WHEN Jesus told the rich young man to sell all he had, and give the proceeds to the poor, he was dealing with two kinds of hunger. One of them was the young man’s hunger for what we call “a life”. “Get a life,” we say. Jesus saw that the main impediment to the young man’s getting life in all its fullness was money. Alas, what he was told to give to receive such a love was too great a price to pay; so the young man went away, sad.
It wasn’t as if he hadn’t already invested heavily; for he had said his prayers, he said, and remained virtuous, he said, which would have been enough for anyone. But Jesus sees a trapped soul, a young person already unable to move because of possessions — someone who spent what life he had looking after his money.
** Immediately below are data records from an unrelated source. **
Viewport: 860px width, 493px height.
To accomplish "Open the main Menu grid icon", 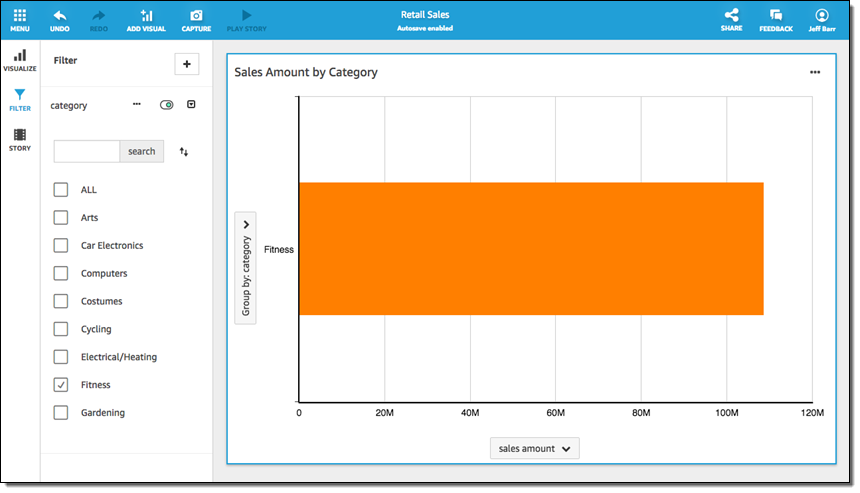I will (20, 17).
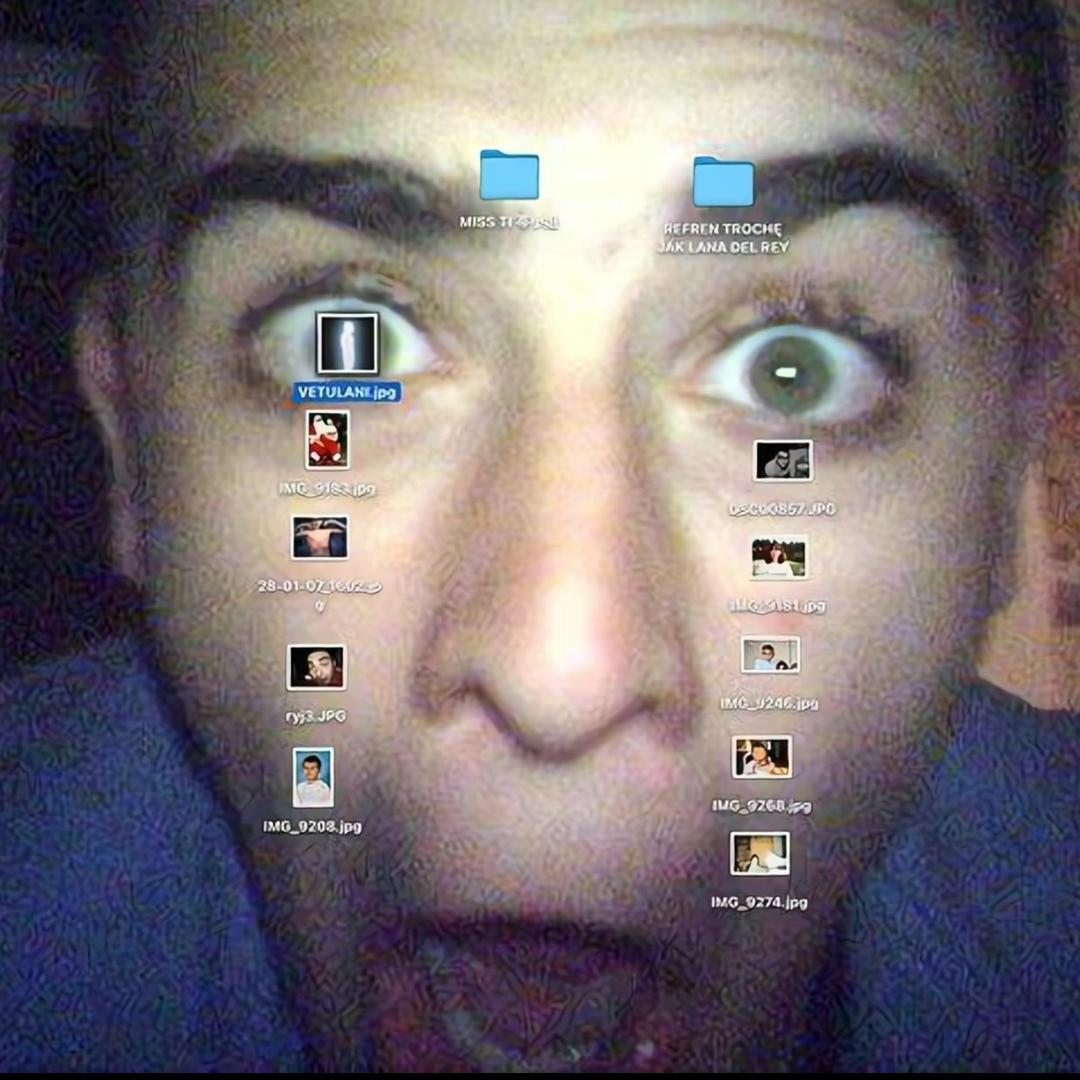Screen dimensions: 1080x1080
Task: Click the ryj3.JPG filename text
Action: tap(315, 716)
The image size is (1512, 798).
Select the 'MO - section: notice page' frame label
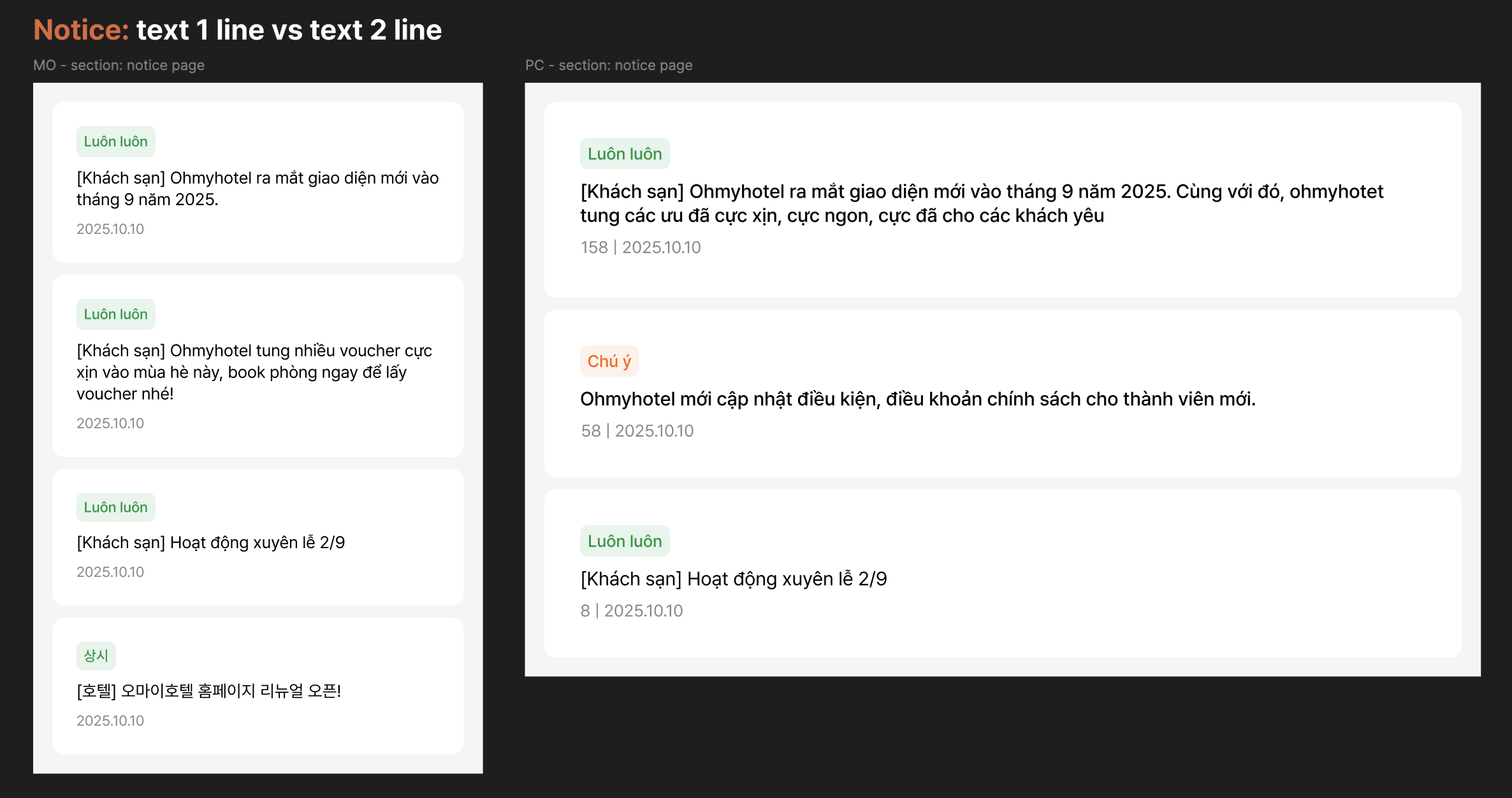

Charles Dickens had him in mind when he created Jacob Marley, whom, you will recall, ended up as a ghost hung about with ledgers and safes so that he could hardly walk; which is what we must do occasionally, to be able to fly towards God. Today, Marley would be dragging around computers and investments, mortgages and offshore profits, and a garage full of cars.
Christ’s anti-materialistic law is a hard law for us — almost the hardest. It hits us cruelly. The Gospels are crammed with every kind of giving, from the widow’s mite to the Lord’s all; but all this giving would not be there if a tremendous purpose did not lie behind it. We know that one of the best gifts which is within our giving is not money, but time.
Friends and neighbours in want are often not saying “Spare us a pound,” but “Spare us an hour, or a day.” We look at our watch or our diary and mumble something about “I can manage a visit on the 25th at four in the afternoon, if that will do.” Whereas Jesus is advising us: give this person yourself, for an unmeasured period; free yourself from all this busyness.
The blind man halted the healer by demanding mercy. Just before this exciting event on the Jericho road — on that same road on which a Samaritan showed mercy to someone of another faith — Christ and his little band had met after a solemn journey to Jerusalem to come to grips, as it were, with what would happen. In Luke’s words, the son of man would be spitefully treated, and executed.
But, scripture says, they understood none of these things. They were beyond their vision. Sometimes, he was clear as daylight; sometimes, as obscure as midnight. They could not see what he was getting at; so they walked on, as they always did in his company. Walked on and on, listening, half-grasping what he said.
George Herbert remembered to say “Thank you” for the insights that God gave him. “Thou that hast given so much to me, Give one thing more, a grateful heart. See how thy beggar works on thee By art.”